As if that’s not enough, I’m hotter than I’ve ever been in my entire Black life — and I’m from Texas. And so, fresh from a cool, afternoon shower, I lay naked on my bed with the air conditioner on, crunching on tap-water ice, watching a Bring It! marathon on Lifetime, and rubbing Palmer’s Cocoa Butter Formula on my seven-months-pregnant belly.
In addition to rebuking ashiness, cocoa butter is supposed to keep my skin supple and help reduce discoloration and stretch marks that may come as my body shape-shifts and expands. Plus, it smells like chocolate. But, to be honest, stretch marks are the last thing I’m worried about. After a blessedly uneventful “geriatric” pregnancy at the age of 43, I have been told that it’s very likely I have a potentially life-threatening condition that has completely changed my birth plan. Delivering my child in a private birth room with my husband and longtime OBGYN by my side has now become a public delivery in the hospital’s main operating room with five different teams of doctors and several pints of blood on hand — just in case. But, hey, they won’t know for sure if I have the condition until they operate, so my doctors tell me to stay off of Google and try to relax.

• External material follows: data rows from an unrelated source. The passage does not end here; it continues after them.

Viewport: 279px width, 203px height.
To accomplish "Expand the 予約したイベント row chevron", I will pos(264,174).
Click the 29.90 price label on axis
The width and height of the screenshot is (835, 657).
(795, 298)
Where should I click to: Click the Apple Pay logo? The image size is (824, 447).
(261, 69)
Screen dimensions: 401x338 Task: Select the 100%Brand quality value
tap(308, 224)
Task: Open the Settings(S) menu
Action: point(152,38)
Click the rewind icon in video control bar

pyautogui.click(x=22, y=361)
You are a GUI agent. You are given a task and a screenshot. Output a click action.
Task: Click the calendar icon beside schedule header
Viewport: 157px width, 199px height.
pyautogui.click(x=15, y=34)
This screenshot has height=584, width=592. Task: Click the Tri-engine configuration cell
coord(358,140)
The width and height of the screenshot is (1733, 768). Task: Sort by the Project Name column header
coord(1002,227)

In the meantime, I binge-watch episodes of the Jackson, Mississippi, dance team and their wild-card coach as they practice, compete, and live their Black girl lives.

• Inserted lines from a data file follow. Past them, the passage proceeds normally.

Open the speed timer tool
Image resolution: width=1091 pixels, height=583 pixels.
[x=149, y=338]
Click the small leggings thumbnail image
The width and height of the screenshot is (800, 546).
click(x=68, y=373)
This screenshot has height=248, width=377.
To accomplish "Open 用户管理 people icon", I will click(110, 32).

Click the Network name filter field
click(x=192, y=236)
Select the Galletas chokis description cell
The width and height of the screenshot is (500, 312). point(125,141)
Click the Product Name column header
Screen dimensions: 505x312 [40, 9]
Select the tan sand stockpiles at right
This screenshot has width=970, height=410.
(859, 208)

In red-and-silver, shimmery bodysuits (with fringe!) the Dancing Dolls do death drops, buck down to the floor, and whip their weaves. When the captain jumps into a toe touch and lands in a split, my daughter, who is already a world-class somer saulter, gives an encouraging kick in my belly. I take this nudge as an affirmation, a reminder to stay in the present, and I rub cocoa butter in the place where she punted me. I rest my hands there for a spell and let the heat from my palms work like Reiki.
Atlanta — September 2018
I kneel on the padded, blue whale bath mat, eye level with my gorgeous baby girl. I’m smiling big and holding open the plushiest towel I can find. My daughter steps wrinkle-toed out of the tub and throws her four-year-old body into my arms, arms I cocoon around her, drying her off while she tippy-taps her feet fast-fast, laughing the laugh of a child who is happy, safe, loved. This little ritual is our favorite part of bath time, just like when I was a little girl, and I can’t believe my luck.